What you have to do: Find each line of the entries with the string "height", please, and copy it.

*** Material for this exercise ***

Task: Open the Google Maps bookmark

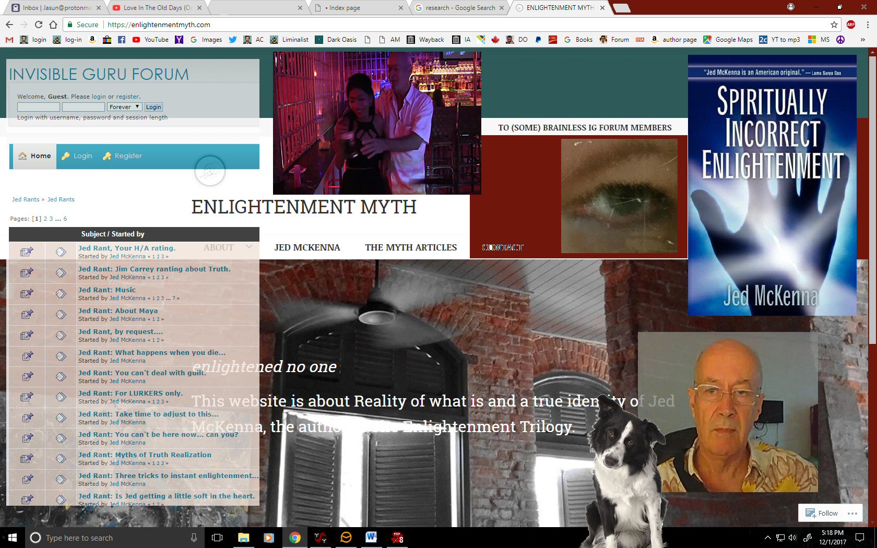Action: click(728, 40)
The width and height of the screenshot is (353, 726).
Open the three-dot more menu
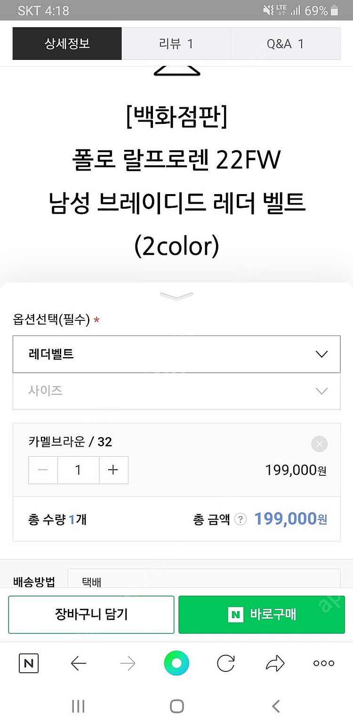[x=324, y=663]
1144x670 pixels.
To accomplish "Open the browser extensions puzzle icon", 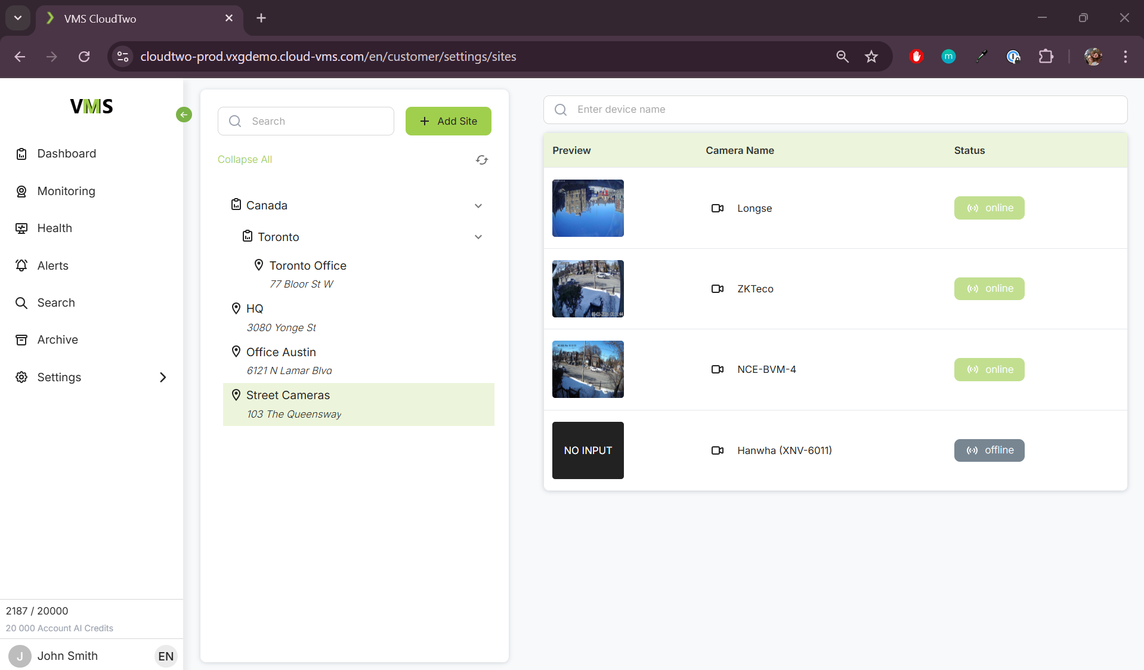I will [x=1046, y=57].
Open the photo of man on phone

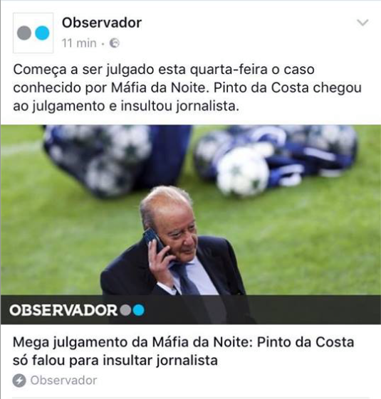[191, 224]
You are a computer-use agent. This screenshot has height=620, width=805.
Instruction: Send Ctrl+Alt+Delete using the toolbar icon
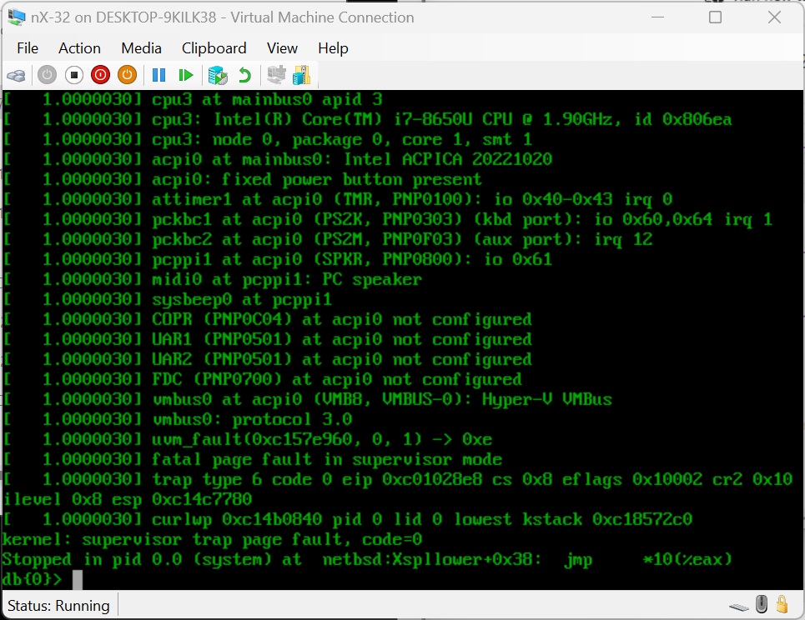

*** End of Material for this exercise ***

Output for this task:
The width and height of the screenshot is (353, 726).
You are a computer-use agent. This screenshot has height=620, width=805.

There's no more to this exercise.